“(…) A decisão de não mais correr riscos é a decisão de não amar de novo. Elas andam juntas.

Por que quem mais amamos é a pessoa capaz de nos causar maior dor? Raras vezes, as maiores feridas nos são infligidas por estranhos. O mais provável é que venha de um ex-noivo, um velho amigo, um colega de quarto, uma irmã, um sócio.

Mesmo nos relacionamentos saudáveis, um comentário precipitado ou um rolar de olhos pode nos enfraquecer por dias, anos ou mesmo pela vida inteira. Isso porque quanto mais nos abrimos, mais vulneráveis nos tornamos. Quanto mais nos expomos, mais machuca. Quanto mais deixamos alguém entrar, maior o risco. Surpresa, raiva, dissabores, traição, sentimento de impotência – tudo se mistura.

Ouvi uma expressão usada para explicar como Deus ama todos igualmente. Ela diz que ´o terreno ao pé da cruz é plano´. A ideia é que Deus não tem favoritos: não importa de onde você vem, o que fez, com quem esteve e quão feio errou.
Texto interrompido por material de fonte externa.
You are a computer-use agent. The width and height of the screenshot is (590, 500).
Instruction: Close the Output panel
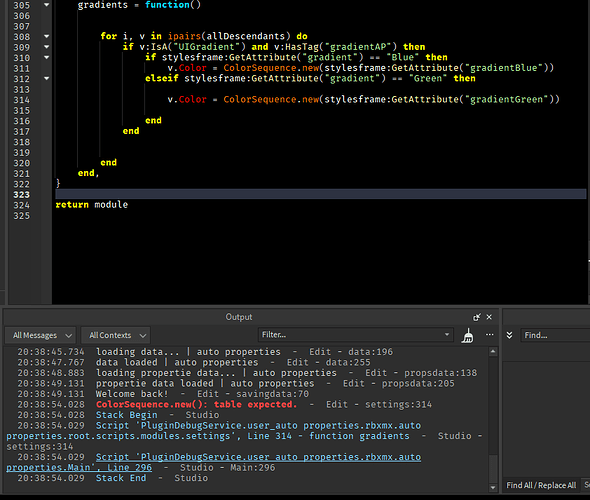click(x=489, y=317)

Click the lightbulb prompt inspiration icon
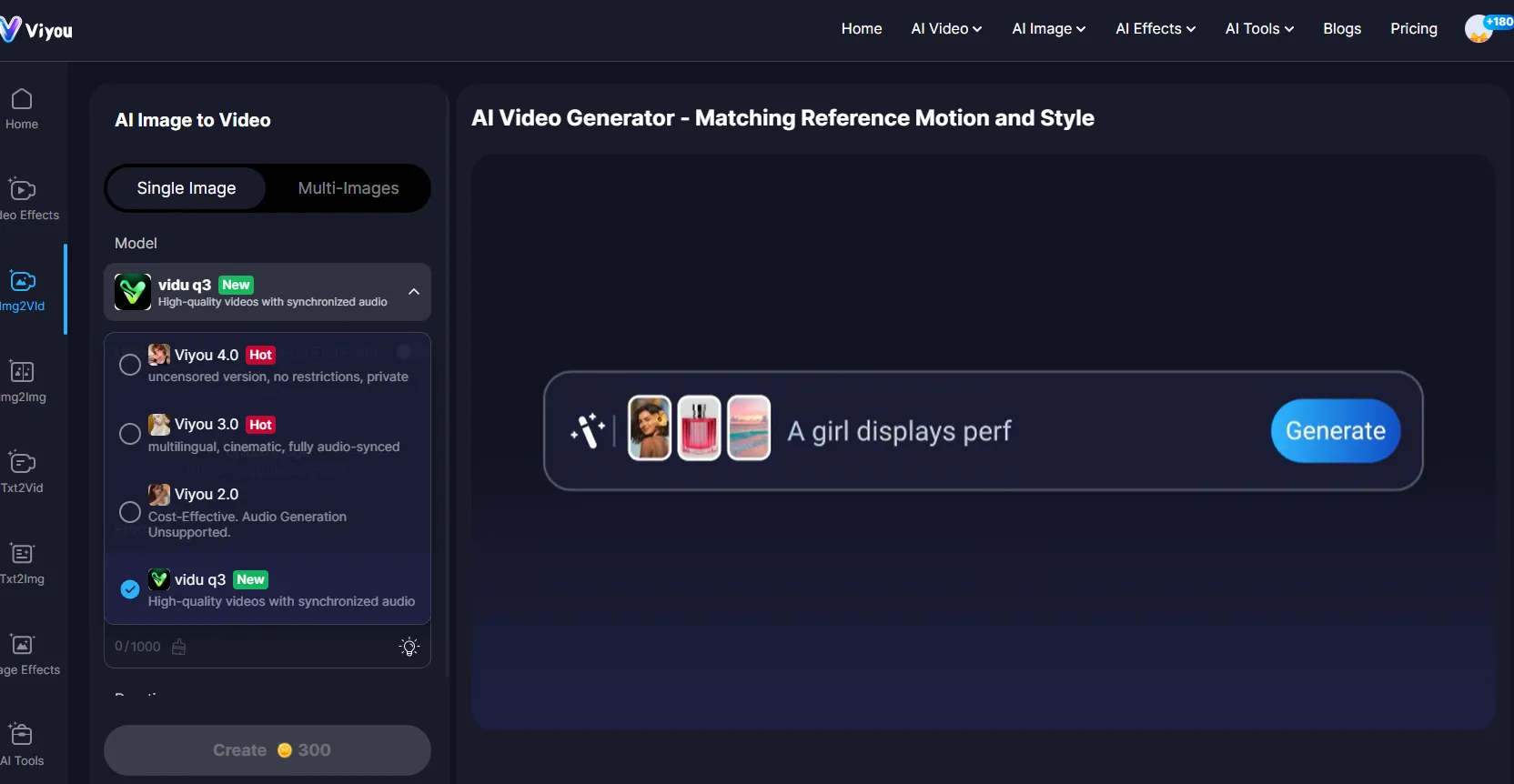tap(409, 647)
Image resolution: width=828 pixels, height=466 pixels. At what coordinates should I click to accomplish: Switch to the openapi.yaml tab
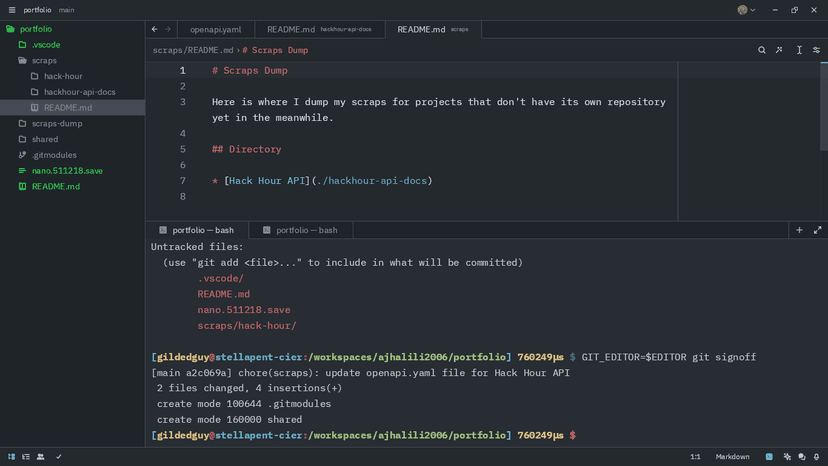pyautogui.click(x=215, y=30)
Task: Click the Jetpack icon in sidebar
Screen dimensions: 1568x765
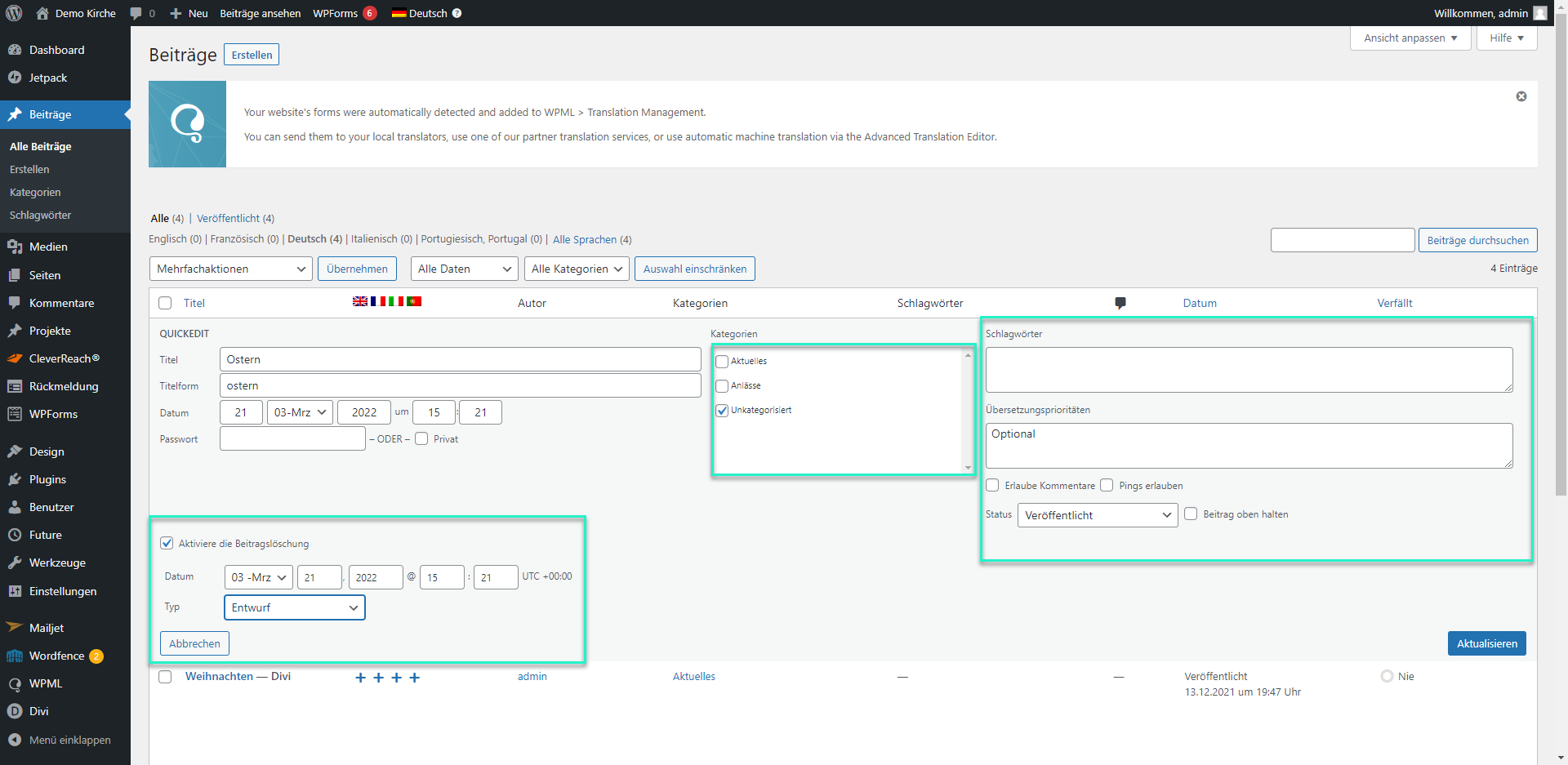Action: (15, 78)
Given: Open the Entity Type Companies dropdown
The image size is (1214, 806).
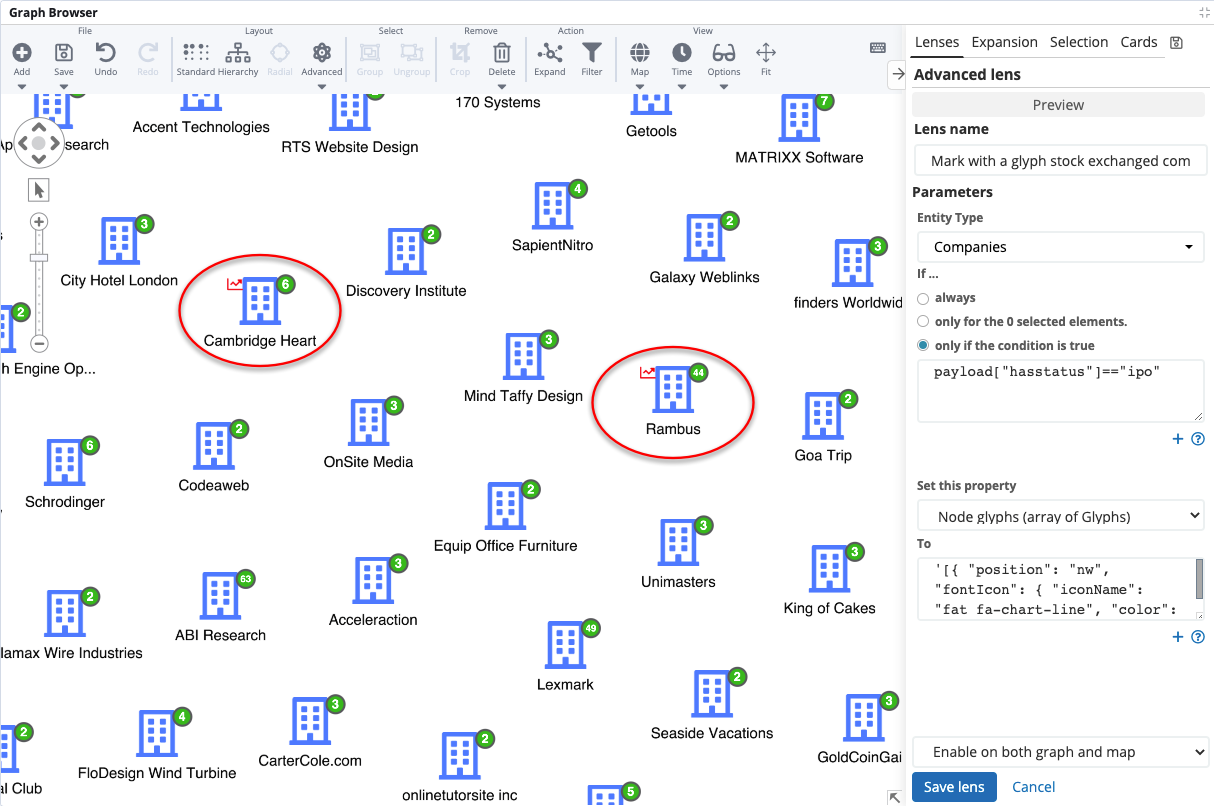Looking at the screenshot, I should click(x=1060, y=247).
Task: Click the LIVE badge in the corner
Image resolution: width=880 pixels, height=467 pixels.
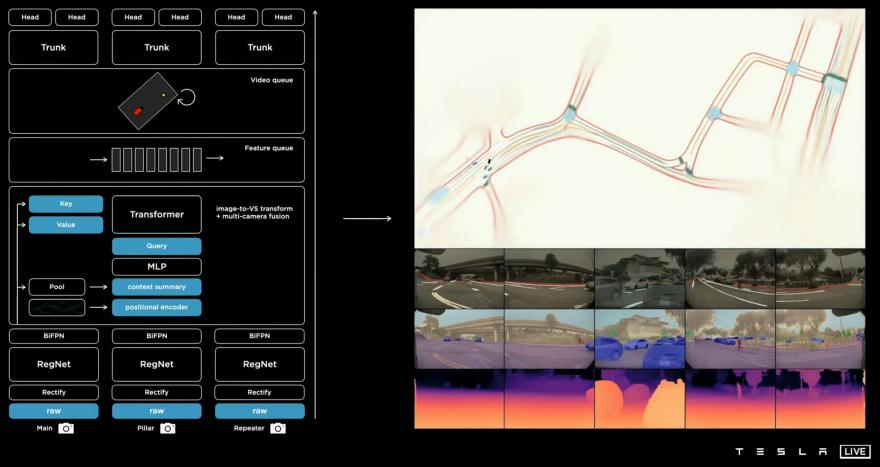Action: [854, 451]
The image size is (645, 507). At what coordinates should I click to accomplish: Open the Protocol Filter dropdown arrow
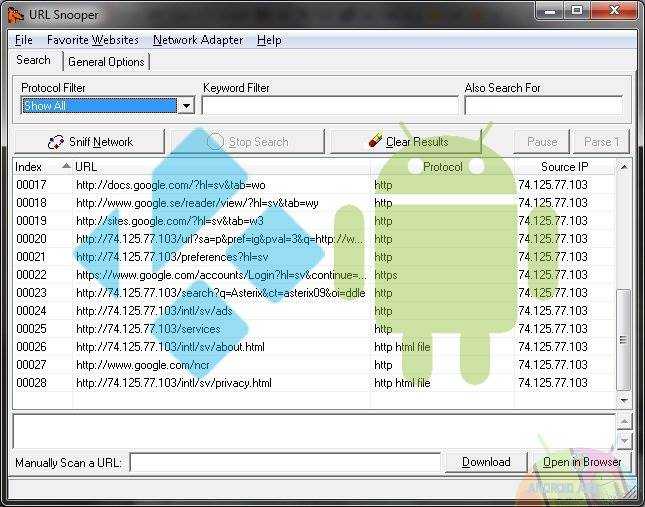pos(186,106)

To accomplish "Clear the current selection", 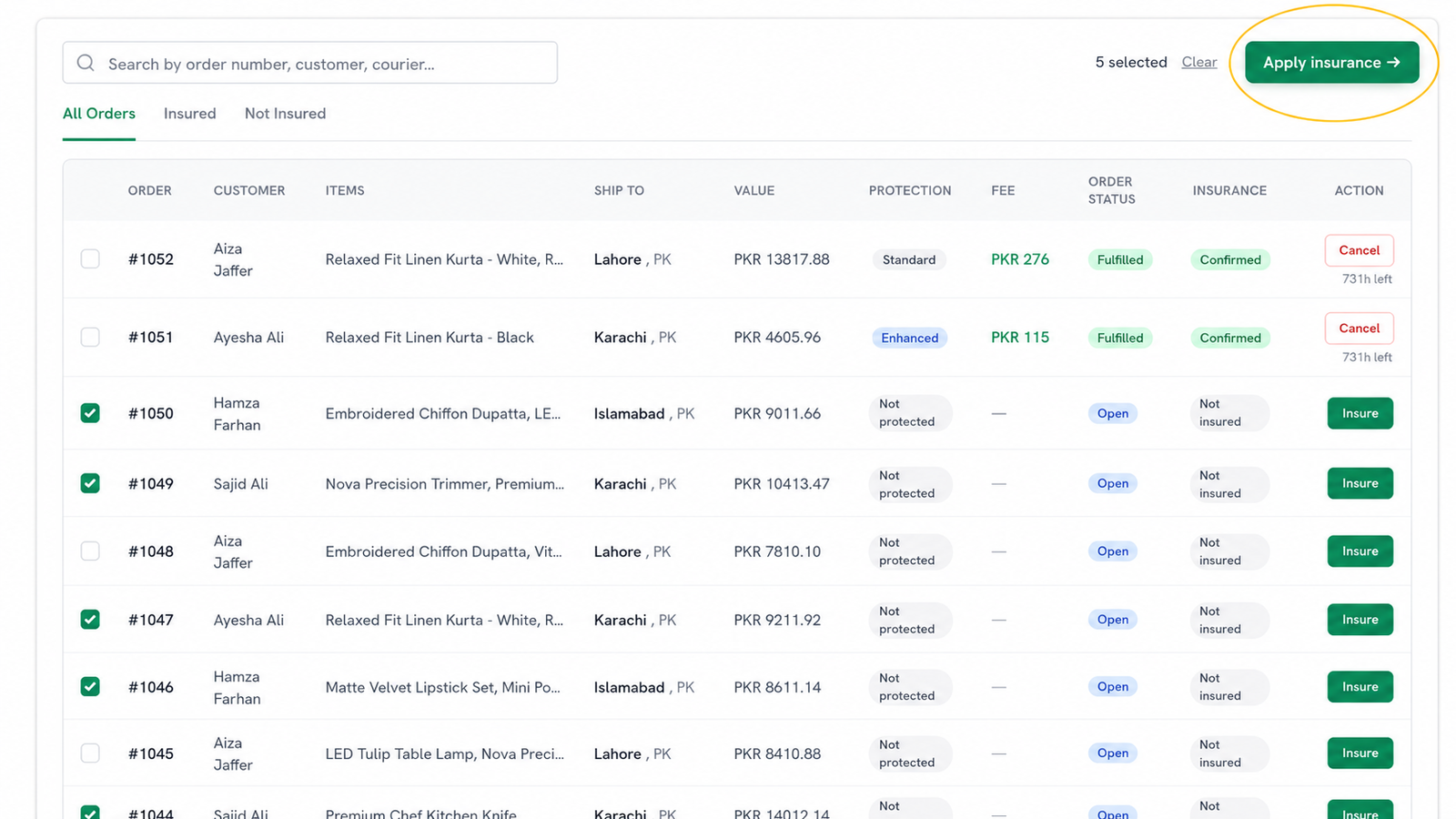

A cruz é o lugar em que Deus olha para além de tudo isso e perdoa, aceita, apaga o livro de registros para deixá-lo em branco.

Um conceito lindo, realmente.

Portanto, a declaração funciona como uma verdade sobre o poder de Deus. O poder para libertar, purificar, perdoar e conceder vida nova, esperança nova, misericórdia nova. O poder que ele tem para resgatar algo que parece irrecuperável. Mas a expressão também pode ser vista sob uma luz muito diferente.

O terreno ao pé da cruz é plano para Deus também.

Em se tratando de amor, é como se Deus concordasse em jogar pelas mesmas regras que nós. Ele pode tudo – é o que faz ser Deus. Mas ele não pode tudo. Deus não pode obrigar a amá-lo – a escolha é nossa.

Amar é correr riscos também para Deus.”

BELL, Rob. Deus e sexo: uma conexão entre sexualidade e espiritualidade; Ed.Vida, pp.114-115.